Lost in La Mancha chronicles yet another
conspiracy to stop his manic cackling. But this time, the conspirators
are not studio execs like those who chopped his movie Brazil off
at the knees. Nor are they sneering film critics, like those who booed
his adaptation of Fear and Loathing in Las Vegas at the Cannes
Film Festival. This time, the forces between Gilliam and the realization
of his dream are wind, water, sickness, injury, and worse. It might seem
that God Himself is trying to stop Gilliam from bringing another picture
to the screen.
Unlikely. God has a friend in Gilliam, a moviemaker
whose visions consistently insist on the virtues of childlike faith and
love over the baser behaviors of reason and bureaucracy.
Gilliam’s films are unique in all of the Hollywood
catalogue. No filmmaker has such an interest in the tensions between
logic and imagination, between fantasy and reality, between genius and
madness. From the whimsical Time Bandits to Brazil’s dark
fable of modern chaos; from The Fisher King’s celebration of
romance and chivalry to the triumph of childlike faith in The
Adventures of Baron Munchausen—Gilliam challenges us to consider
what is possible when we stop trying to control our world and instead
follow the Divine, the Uncontrollable.
Gilliam practices what he preaches. In his
filmmaking, he dreams out loud and then pursues his dreams, sometimes
recklessly. And like many creative types, he has trouble when it comes
to the practical details of how to Get Things Done. Thus, he is as
legendary for his perceived “failures” as he is his triumphs. Brazil
endured more bureaucratic nightmares than almost any film on record
due to arguments over length and marketability. Baron Munchausen’s
budget ran grossly over-budget (no pun intended).
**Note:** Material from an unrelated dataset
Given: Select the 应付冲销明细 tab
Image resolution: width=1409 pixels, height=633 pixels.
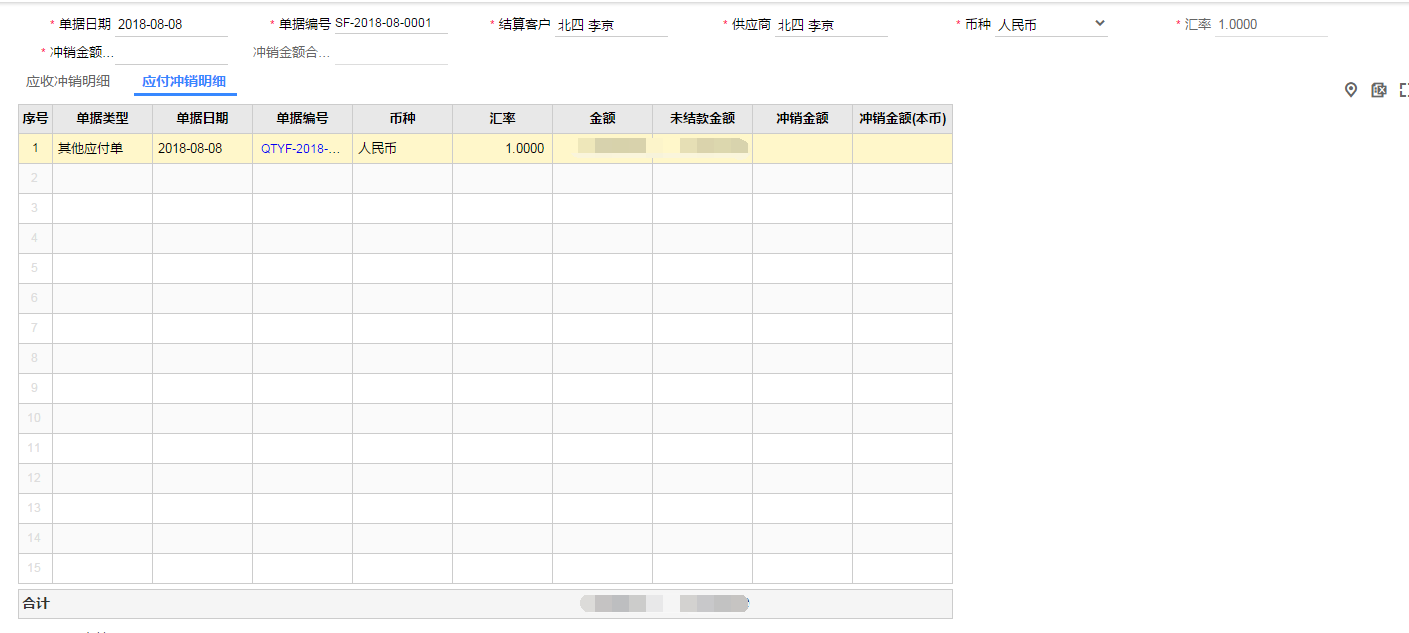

And now it has happened again. Lost in La Mancha
chronicles the rise and fall of Gilliam’s dream picture: The Man
Who Killed Don Quixote. It was to star Jean Rochefort, Johnny Depp,
and Vanessa Paradis. It was to involve time travel, frightful giants,
towering windmills, and dizzying rides through visions and dreams. It
was to be intense, exhilarating, twisted, and funny. And it fell to
pieces in his hands.
It’s an astonishing and tragic story. We are
treated to intimate interviews from the time the costumes were being
designed to the time they were put in boxes and sent into storage. We
watch the director giggling giddily with his actors as they discuss the
best ways to shoot scenes. And we watch them go silent, brows furrowed,
as one unforeseen problem after another befalls the production.
It is a painful process. The actors look fantastic
in their Quixotic get-up, especially Rochefort, who looks so good in his
armor that we would gladly reach for our wallets if it would buy him
more screen time. Alas, we are shown the sum total of their efforts: a
few fragments of scenes and some shadowy screen tests.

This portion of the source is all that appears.